Why are bonded curves interesting? Deep down, I think it’s because they allow us to write code that not only organizes information, but also specifies who benefits from organising it in different ways. Using a curve to model fluctuating supply/demand is exactly what it means to program money such that it can respond to its own role in markets.
Think about this: the medium (money) now has the linguistic capacity to reflect upon the mechanism by which its value is arrived at (a market) and adapt itself so as to incentivise human goals. The potential for feedback loops between code, economics and psychology are endless.

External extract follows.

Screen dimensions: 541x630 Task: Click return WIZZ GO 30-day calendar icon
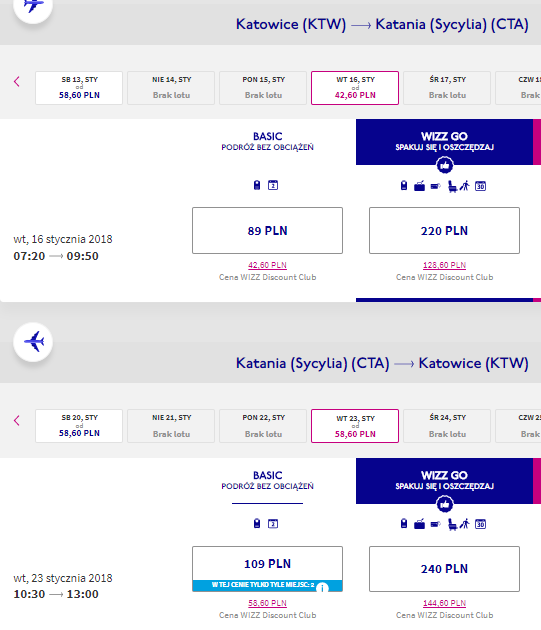(480, 524)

Who benefits from organising the information you see is one of the biggest problems online today. Google has done a fairly good job, all things considered, yet:
- A corporation - that is, a legal fiction - benefits most. This corporation must then encourage its employees: “Don’t be evil”, rather than constructing systems that prevent corruption, as this is genuinely difficult and not always in its best interests.

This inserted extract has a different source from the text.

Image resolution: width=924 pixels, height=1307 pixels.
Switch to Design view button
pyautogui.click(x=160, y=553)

- We are therefore inundated with #FakeNews, because there are no clear metrics by which to separate one human’s truth from another’s fallacy. Strong economic signals do not solve this, but they do introduce game theory into sharing information we think is valuable, and add a level of unprecedented transparency into how “relevance” or “weight” is calculated.
Early emissaries of the real promise of computing like Doug Engelbart envisioned networked machines as “augmented cyclical systems” that would allow us to navigate the stored knowledge of humanity collaboratively, and therefore more efficiently. This vision for collaboration was profound, but the problem is that you need to be able to define explicitly, i.e. in turns of economic value, the incentives for working together before people can collaborate productively.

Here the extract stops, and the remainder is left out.